If Parker et al. are anything like right, then the distinction that Persaud attempts to sustain between counselling that relieves suffering, on the one hand, and counselling that promotes happiness and well-being, on the other, simply falls away into irrelevancy. Furthermore, Persaud's discussion of the idea of a 'par' human state sounds suspiciously like some kind of highly dubious notion of 'normality' dressed up in different language.

Of course, the psychiatric world-view accepts as an unproblematic given the notion of 'abnormality' and 'abnormal psychology'. Yet as Parker et al. show, a deconstructive perspective reveals how the distinction between the normal and the abnormal is an ideological artefact, socially constructed and sustained through power-infused linguistic practices, rather than being a universal and 'objective' description of an independently existing reality. As soon as we begin to question the medical model's taken-for-granted assumptions about '(ab)normality', then truly revolutionary consequences begin to follow - not least, the 'treatment' ideology that medicalises and objectifies human suffering (physical, emotional, spiritual) is revealed as being fundamentally ideological rather than 'scientific' in nature, with the further consequence that many if not all of the discussions within medicine about the efficacy of counselling are based upon ideological assumptions. One of Persaud's principal conclusions, that 'the state should not be under an obligation to provide counselling on demand' (p. 201), also becomes unsustainable as it is based on a false distinction between alleviating suffering (or an 'illness' focus) and promoting well-being (or a 'health' focus).

Conclusion: Counselling and the future of 'health care'
The form and content taken by our health care system should surely be driven by what people want and find most desirable and helpful, rather than being based on highly dubious distinctions and abstract, disembodied ethical arguments about 'rights'. Persaud rests much of his argument against the rise of state-funded counselling on a distinction between rights to happiness and rights to health. Even if this distinction were a valid and sustainable one (which is extremely doubtful), it ignores the very substantial interdependence that exists between subjective well-being and 'physical' health (cf., for example, the burgeoning field of psychoneuroimmunology - Erskine and Judd, 1994).

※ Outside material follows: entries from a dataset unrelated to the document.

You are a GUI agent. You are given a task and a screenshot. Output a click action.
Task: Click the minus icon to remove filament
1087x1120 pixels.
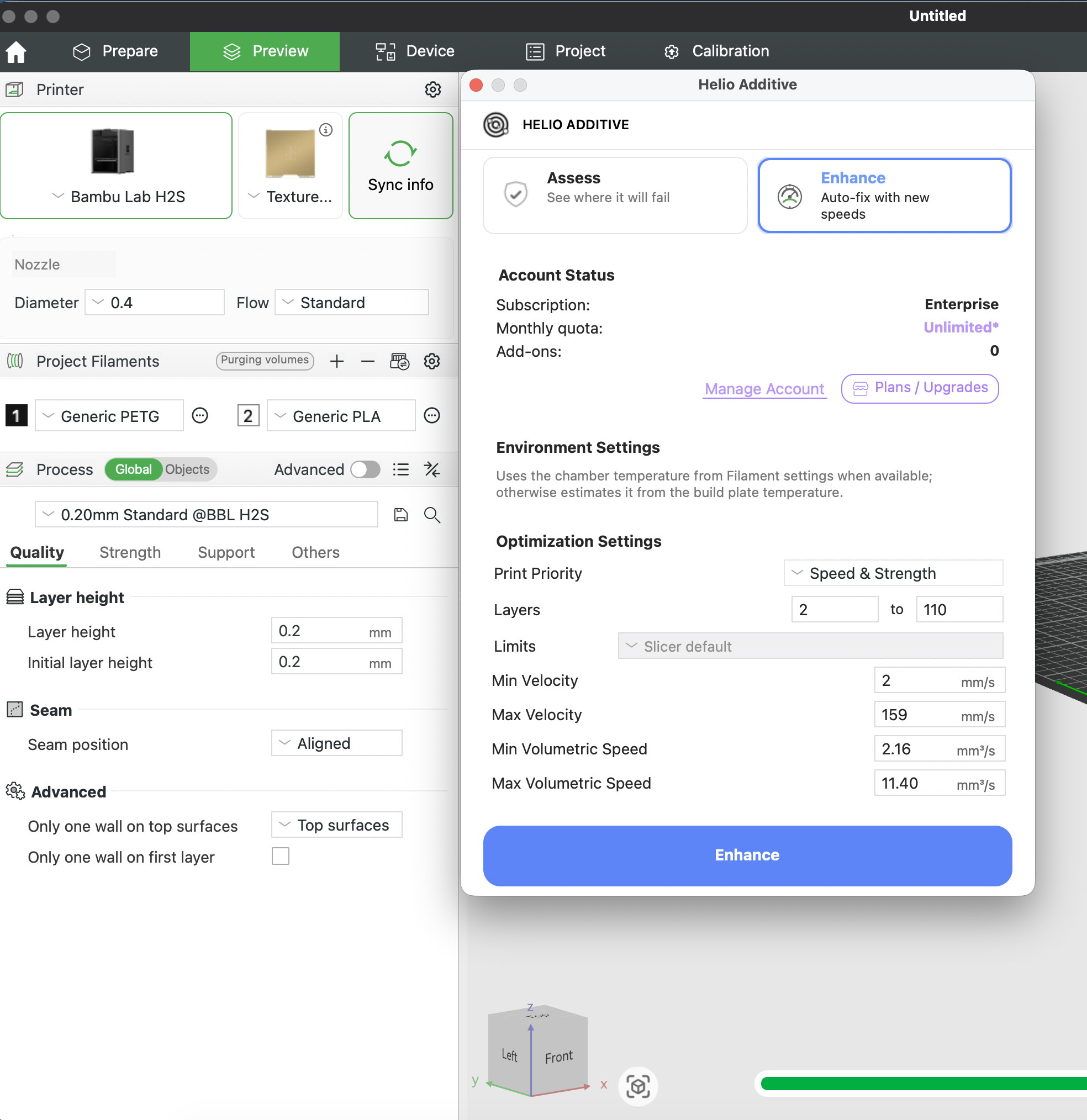[x=367, y=361]
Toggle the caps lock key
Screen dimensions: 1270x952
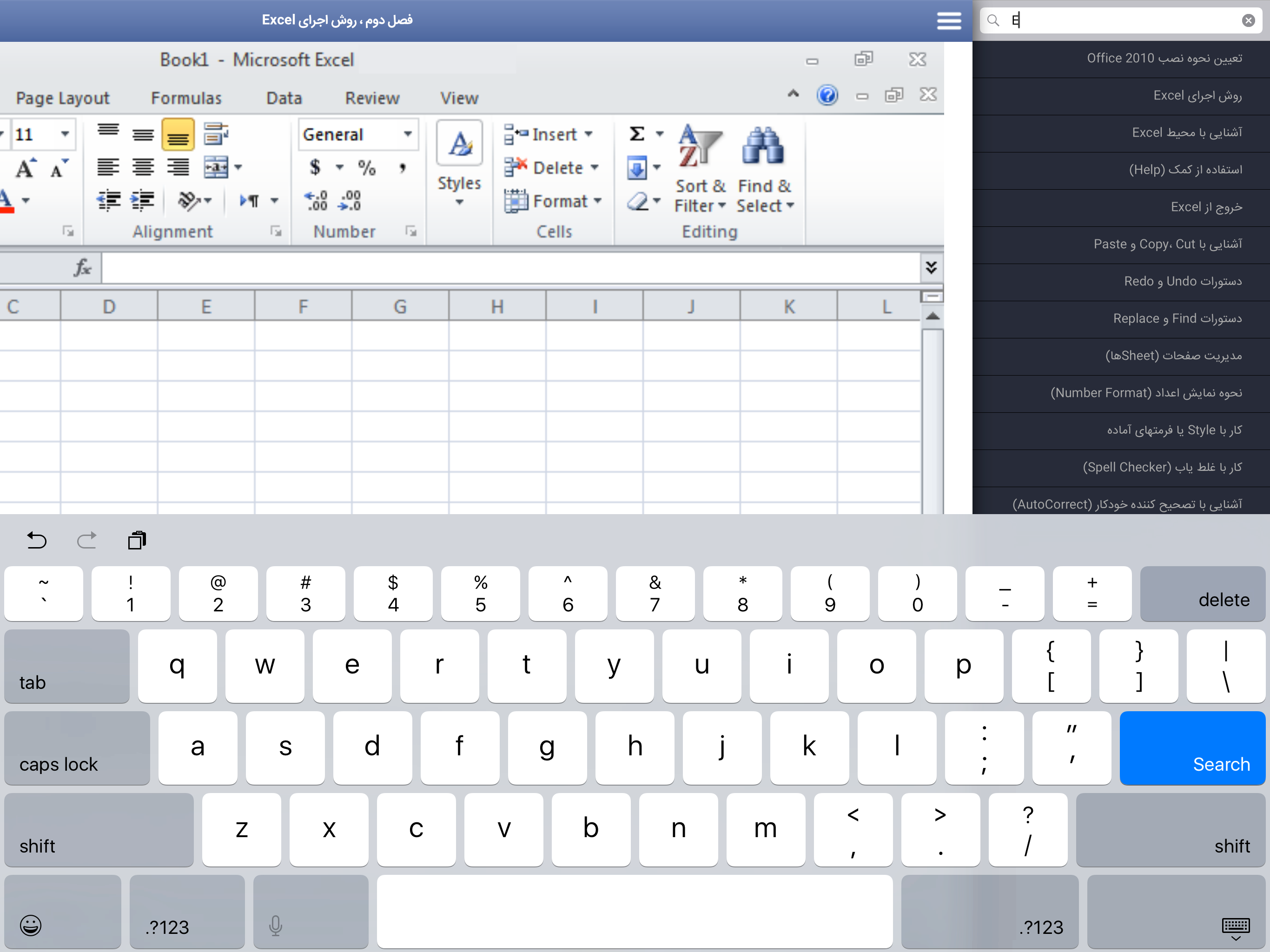tap(77, 747)
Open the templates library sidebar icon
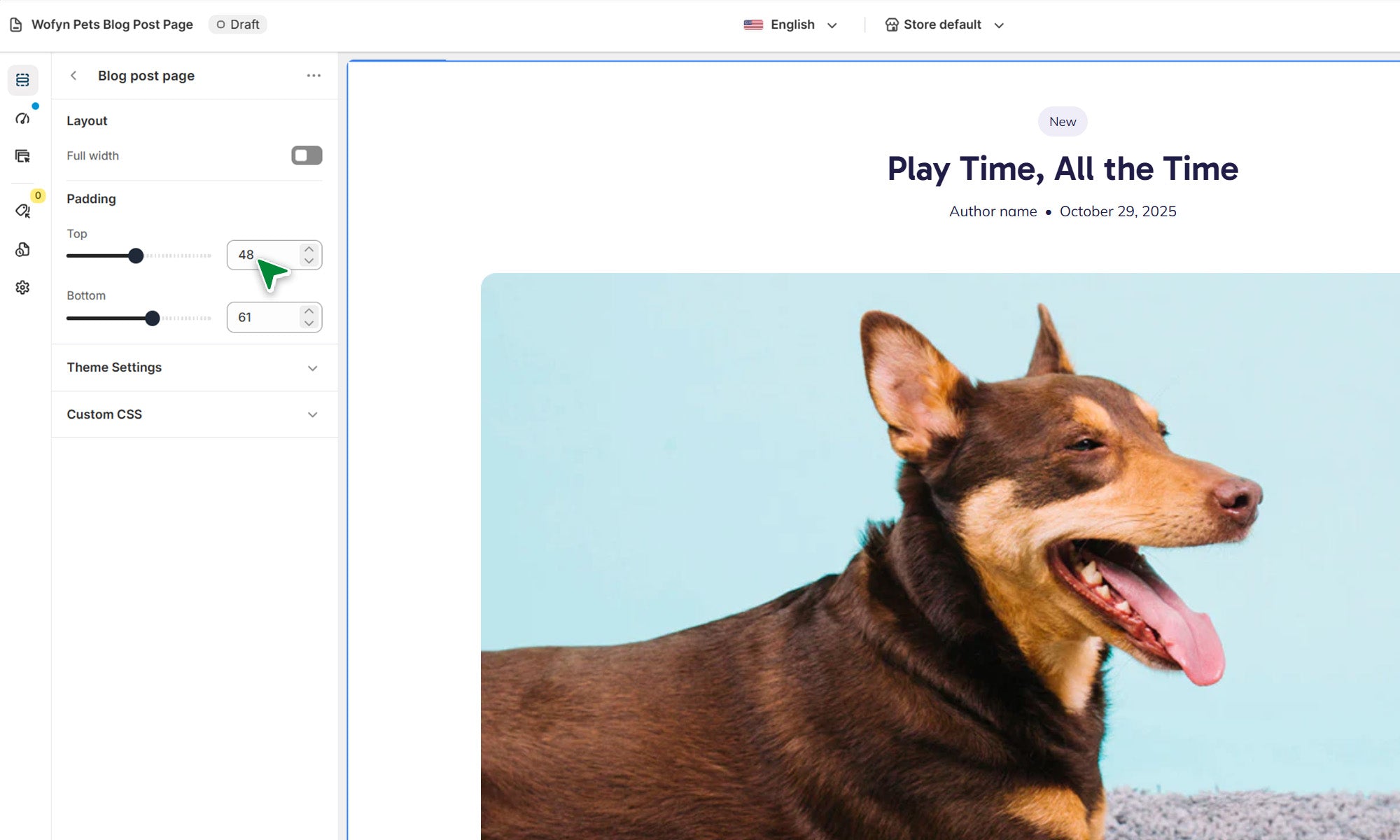1400x840 pixels. [22, 156]
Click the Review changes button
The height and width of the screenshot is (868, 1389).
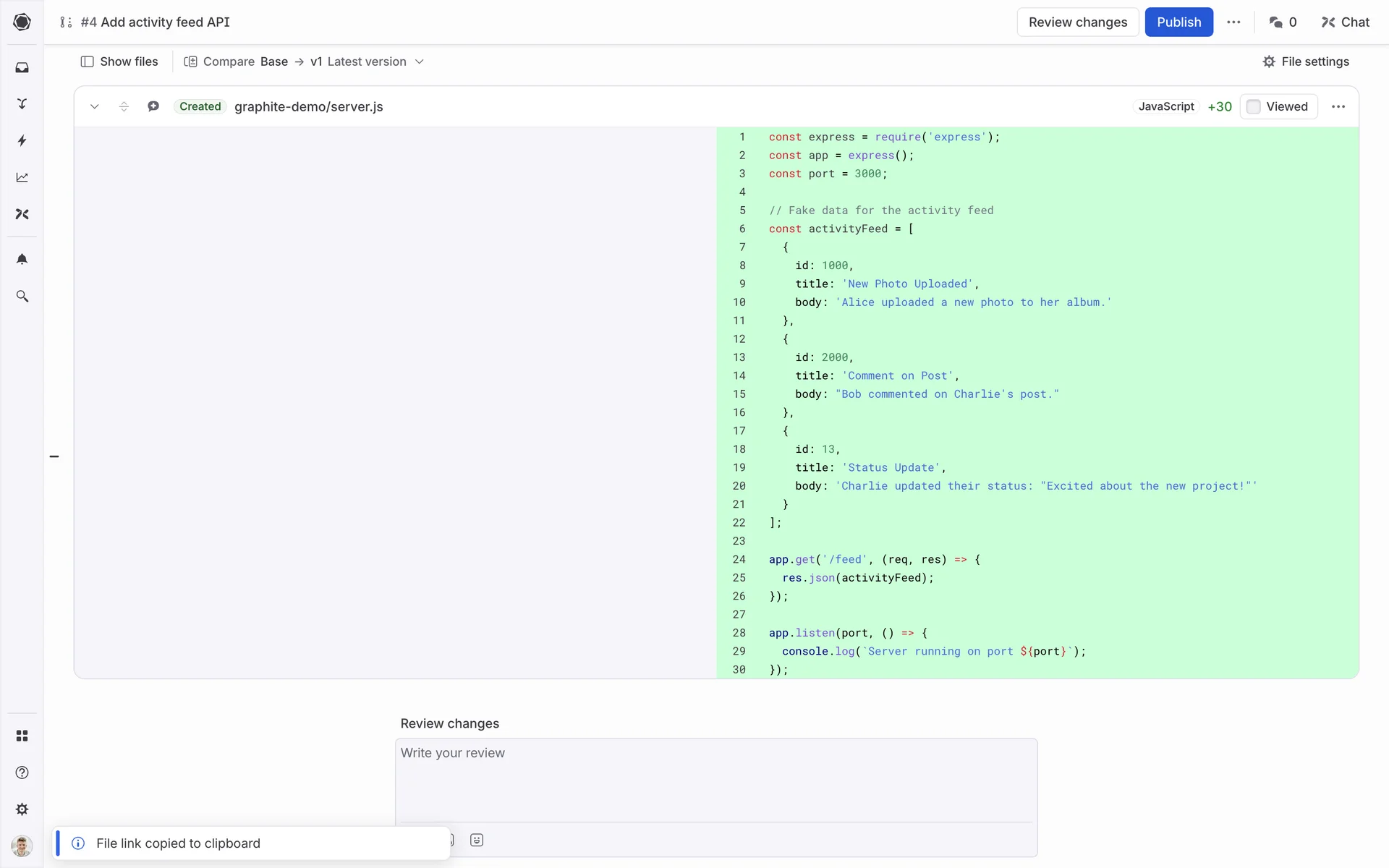(1077, 22)
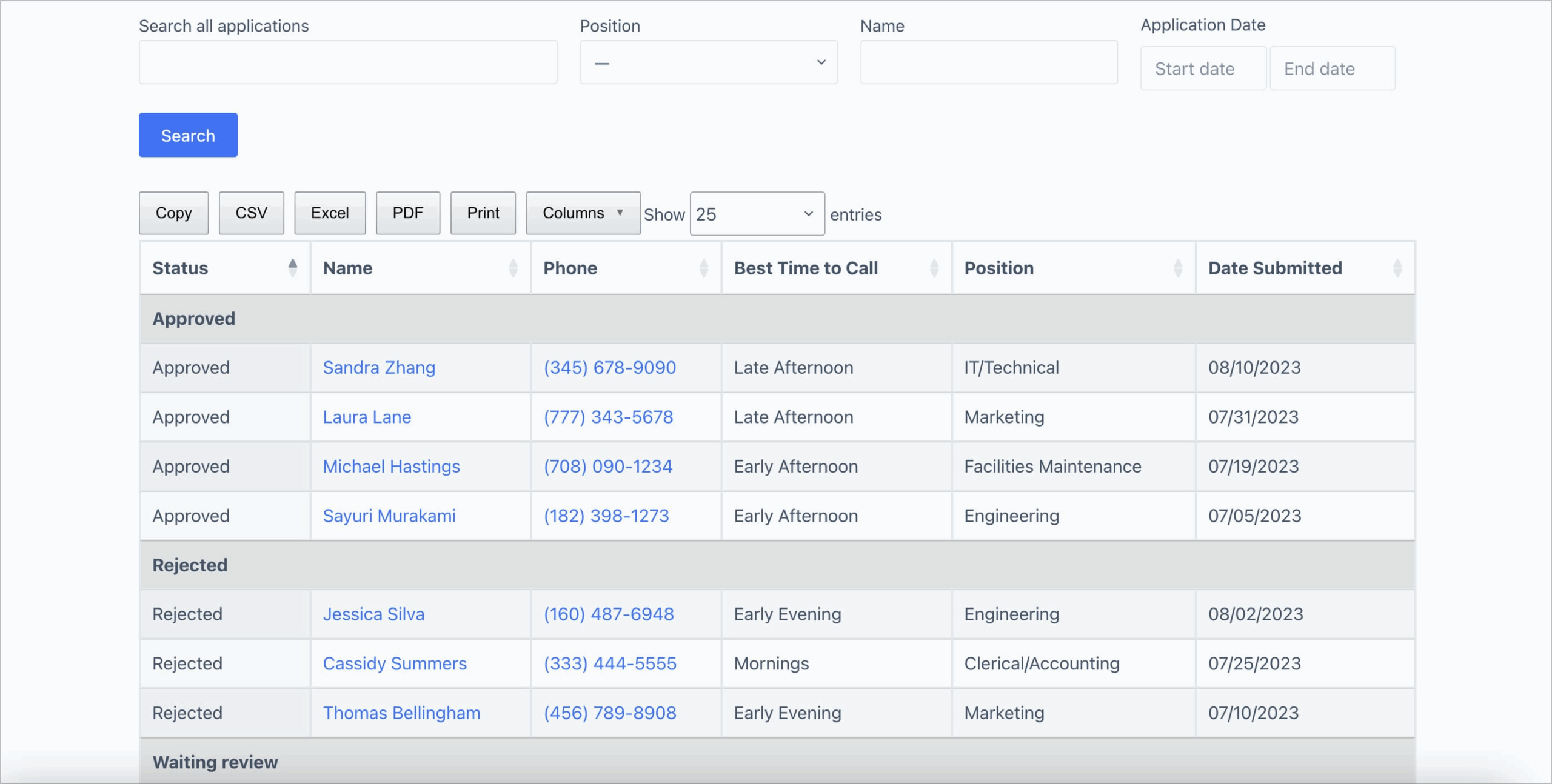Image resolution: width=1552 pixels, height=784 pixels.
Task: Export table to Excel
Action: (x=330, y=213)
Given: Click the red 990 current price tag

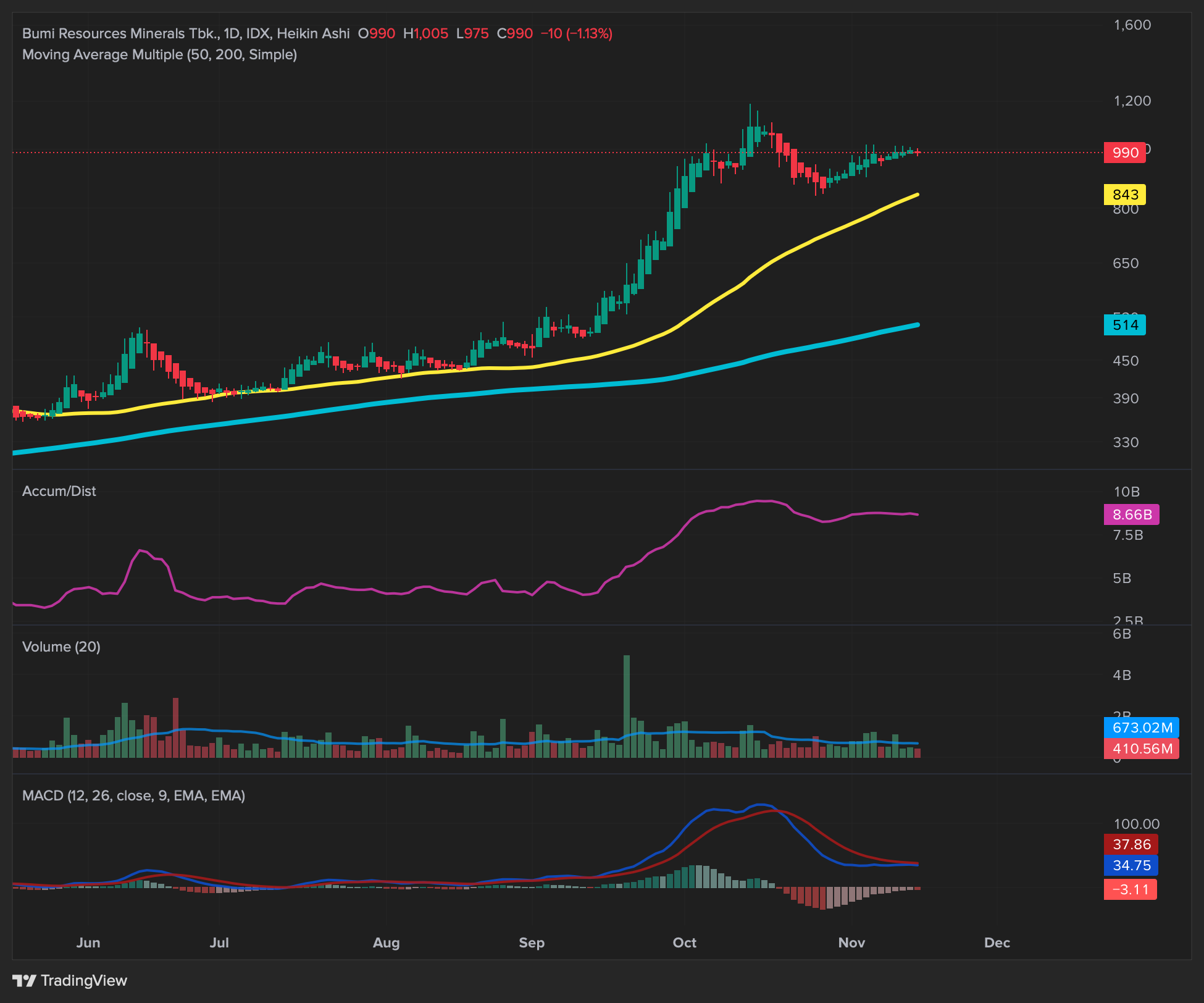Looking at the screenshot, I should coord(1124,153).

If enhanced well-being and happiness lead to less 'ill-health' (as medically defined), and concomitantly, if unresolved emotional/spiritual difficulties significantly contribute to 'physical ill-health' (Taylor, 1987; McDougall, 1989; Wilson and Mintz, 1989 - my quotation marks indicate the ontologically uncertain scientific status of these concepts), then it is clear that a compelling case can be made for the wide availability of counselling in medical and health-care settings, contrary to the view expressed by Dr Persaud.


Postscript
More generally, I welcome the decision of Britain's leading counselling journal to offer a prominant psychiatrist a platform for expressing his unease about the rise of counselling; but at the same time I really can't help wondering whether the same privilege would be afforded to a prominant counsellor submitting a detailed critique of the psychiatry profession to a major psychiatry journal - for there is certainly more than ample recently published literature on which to base such a critique (e.g. Breggin, 1991/1993; Johnstone, 1989, 1994; Lowson, 1994; Parker et al., 1995).